AI won’t kill tech services, it will reset them: Mphasis CEO Nitin Rakesh
Nitin Rakesh, CEO, Mphasis says firms can’t simply ‘plug in’ AI’ and let go of their employees. They need partners to deploy it responsibly, ethically and effectively.

That’s not my line. That’s the dystopian message screaming from billboards in New York City! Outraged netizens fired off death threats to the founders, and the advertisement—much to the delight of those same founders—went viral. They cashed in on these 15 seconds of fame, raised millions, and now, irony of ironies, are hiring humans to make their AI better!
John McCarthy, who coined the term “Artificial Intelligence” with his team in 1956, must be pleased with the maelstrom they kicked off a full 75 years ago.
But how much of this is real? Is AI going to take away our jobs? Is this the beginning of a dystopian Matrix world?
I am no futurist or psychic to divine the truth. However, this is a question I get asked by investors, employees, and analysts for a different reason: Is this the end of the tech services era?

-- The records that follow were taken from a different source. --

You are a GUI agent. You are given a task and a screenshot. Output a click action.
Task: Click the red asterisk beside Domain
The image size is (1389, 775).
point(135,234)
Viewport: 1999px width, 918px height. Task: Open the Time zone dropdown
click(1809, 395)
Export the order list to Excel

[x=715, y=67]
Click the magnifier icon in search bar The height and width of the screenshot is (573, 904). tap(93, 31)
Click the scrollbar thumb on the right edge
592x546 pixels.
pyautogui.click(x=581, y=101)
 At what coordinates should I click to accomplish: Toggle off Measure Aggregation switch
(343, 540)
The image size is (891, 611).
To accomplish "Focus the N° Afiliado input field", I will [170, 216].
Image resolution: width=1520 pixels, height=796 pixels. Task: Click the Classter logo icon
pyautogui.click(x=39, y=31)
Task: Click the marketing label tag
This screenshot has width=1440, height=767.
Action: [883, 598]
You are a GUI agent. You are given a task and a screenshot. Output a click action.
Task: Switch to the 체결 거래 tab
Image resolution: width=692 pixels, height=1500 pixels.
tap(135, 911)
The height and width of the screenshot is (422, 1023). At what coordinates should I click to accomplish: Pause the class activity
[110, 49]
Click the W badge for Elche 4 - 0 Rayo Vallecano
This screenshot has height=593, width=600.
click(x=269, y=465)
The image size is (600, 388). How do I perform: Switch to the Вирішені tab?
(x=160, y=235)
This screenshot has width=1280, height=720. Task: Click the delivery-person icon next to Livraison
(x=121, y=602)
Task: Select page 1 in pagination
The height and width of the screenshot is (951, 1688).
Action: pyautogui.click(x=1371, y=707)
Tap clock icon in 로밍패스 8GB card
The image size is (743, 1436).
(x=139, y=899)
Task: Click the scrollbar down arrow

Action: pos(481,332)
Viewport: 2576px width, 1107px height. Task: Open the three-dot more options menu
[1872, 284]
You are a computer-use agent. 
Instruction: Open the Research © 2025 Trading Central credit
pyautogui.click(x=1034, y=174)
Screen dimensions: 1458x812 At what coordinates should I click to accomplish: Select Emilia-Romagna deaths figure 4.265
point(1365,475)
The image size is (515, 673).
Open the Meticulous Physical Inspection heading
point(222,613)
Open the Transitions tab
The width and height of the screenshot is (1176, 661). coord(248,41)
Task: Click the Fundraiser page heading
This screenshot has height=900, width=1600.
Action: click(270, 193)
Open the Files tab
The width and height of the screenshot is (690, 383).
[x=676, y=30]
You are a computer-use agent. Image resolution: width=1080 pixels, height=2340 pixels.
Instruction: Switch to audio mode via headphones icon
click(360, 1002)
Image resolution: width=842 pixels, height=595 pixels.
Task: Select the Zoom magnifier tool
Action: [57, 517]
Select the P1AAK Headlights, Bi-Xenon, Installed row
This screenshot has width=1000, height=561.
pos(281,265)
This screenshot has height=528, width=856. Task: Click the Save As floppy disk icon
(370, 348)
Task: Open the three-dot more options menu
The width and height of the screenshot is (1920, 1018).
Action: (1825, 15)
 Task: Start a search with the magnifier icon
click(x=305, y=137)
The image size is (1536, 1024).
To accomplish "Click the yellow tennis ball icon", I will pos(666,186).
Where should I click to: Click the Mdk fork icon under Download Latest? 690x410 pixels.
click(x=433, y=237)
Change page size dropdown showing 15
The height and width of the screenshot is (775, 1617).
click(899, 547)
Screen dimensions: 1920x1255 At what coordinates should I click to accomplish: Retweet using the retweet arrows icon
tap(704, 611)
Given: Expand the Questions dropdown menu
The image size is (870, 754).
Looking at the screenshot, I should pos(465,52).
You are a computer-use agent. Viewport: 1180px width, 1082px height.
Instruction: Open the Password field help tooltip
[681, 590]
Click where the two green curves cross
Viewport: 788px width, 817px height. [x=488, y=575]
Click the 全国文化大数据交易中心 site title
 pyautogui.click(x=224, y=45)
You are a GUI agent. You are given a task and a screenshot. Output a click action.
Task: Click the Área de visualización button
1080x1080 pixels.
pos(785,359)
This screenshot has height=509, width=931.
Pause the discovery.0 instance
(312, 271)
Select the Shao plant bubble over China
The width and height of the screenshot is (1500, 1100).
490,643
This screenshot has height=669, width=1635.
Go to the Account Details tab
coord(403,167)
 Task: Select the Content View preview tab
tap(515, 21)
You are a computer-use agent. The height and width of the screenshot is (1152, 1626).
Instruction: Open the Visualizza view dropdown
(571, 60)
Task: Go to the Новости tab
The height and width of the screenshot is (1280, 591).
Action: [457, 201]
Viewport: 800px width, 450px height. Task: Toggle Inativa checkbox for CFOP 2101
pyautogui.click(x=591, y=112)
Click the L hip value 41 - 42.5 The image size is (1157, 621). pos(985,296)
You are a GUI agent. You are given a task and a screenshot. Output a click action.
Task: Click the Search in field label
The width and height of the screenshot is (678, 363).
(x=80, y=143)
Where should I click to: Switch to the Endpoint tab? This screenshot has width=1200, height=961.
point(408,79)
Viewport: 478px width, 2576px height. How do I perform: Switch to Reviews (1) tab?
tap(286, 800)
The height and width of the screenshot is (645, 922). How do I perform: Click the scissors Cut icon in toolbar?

Recent headlines around autonomous AI agents have intensified the narrative that traditional enterprise software and services models are on the brink of collapse. Absolutely not. These new tools are seemingly disruptive. But they are just that. Tools. Without enterprise context and engineering depth, they do not dismantle operating models built over decades. Markets may react to signals. Enterprises operate on accountability.
Yes, AI is powerful, and yes, it will automate tasks. But let’s apply Amara’s Law here: We overestimate the impact of technology in the short term and underestimate it in the long term.
In the near term, AI is not replacing an entire workforce. It is augmenting them. It needs data, governance, integration, and domain expertise. Enterprises cannot simply “plug in” AI and let go of their employees. They need partners to deploy it responsibly, ethically, and effectively.
In the long term, AI has the potential to transform industries, albeit not without human involvement. The world of The Matrix will stay on the big screen, not in your boardroom. So, if Artificial General Intelligence (AGI) is not here yet, what does this mean for the tech services industry that keeps the global enterprise humming?
Here’s the simple truth. Tech services are not dying. They are becoming the essential bridge between raw AI capability and genuine business outcomes.
AI tools are advancing rapidly. Some can now write code, generate workflows, and simulate decision-making at impressive speed. But enterprise technology is not a series of isolated tasks. It is a web of compliance controls, governance frameworks, audit trails, integrations, and legacy dependencies built over decades. Demonstrating capability is not the same as assuming accountability. That distinction matters.
Who will ensure compliance? Who will train models on enterprise-specific data? Who will design workflows that combine human judgement with machine speed? Who will bring all the legacy forward, without which you cannot harness the power of AI?
That’s where our industry thrives in every new tech adoption cycle. AI won’t kill tech services—but it will kill companies that stand still (not just in tech services). Let’s be clear: AI is not a rising tide that will lift all boats equally. Like in earlier generational shifts in technologies and value migrations, there will be winners and losers. What will separate winners from losers is execution. This calls for a shift in thinking, from people arbitrage to tech arbitrage, from FTE-based models to outcome-based ones, to changing incentive models and organisational structure. Old-school structures that rewarded headcount and hierarchy? They are history.
A big impediment to change for some companies will be the impact on existing portfolios. How do you transform as you deliver quarterly results? Large companies with massive “run the business” portfolios are already grappling with this. At the same time, there are opportunities for the willing. Players who are hampered by size or economies of scale will now benefit from the reset of the start line and the erasure of the value of economies of scale.
Additionally, large enterprises continue to spend on technology and transformation. Firms with strong engineering DNA and a focus on “change the business” initiatives will be the ones best positioned to capture this spending.
Creating this advantage will mean investing in building IP, engineering talent, and better distribution networks. That same investment, when applied to existing portfolios and shared sensibly with customers, will create operating leverage. Executing all of this still requires people, and those people need new skills.Companies that combine engineering rigour with AI fluency will dominate. Those who can stitch together business outcomes—not just proofs of concept—will own the future.
If you are leading a tech services company—or any enterprise, this is not the time to panic. The winners will be those who blend human judgment with machine intelligence. Clients don’t care about AI for AI’s sake. They care about outcomes, whether that means lower costs, higher revenues or reduced risk.
Stop reselling tools. Build proprietary frameworks and governance models that make AI trustworthy, compliant and ready for large-scale deployment.
AI is not the endgame of tech services. It is a reset that will define the next decade. Those who cling to old models will lose. Those who embrace AI as a force multiplier, and who strengthen their capabilities in cloud, data and domain knowledge, will lead the future.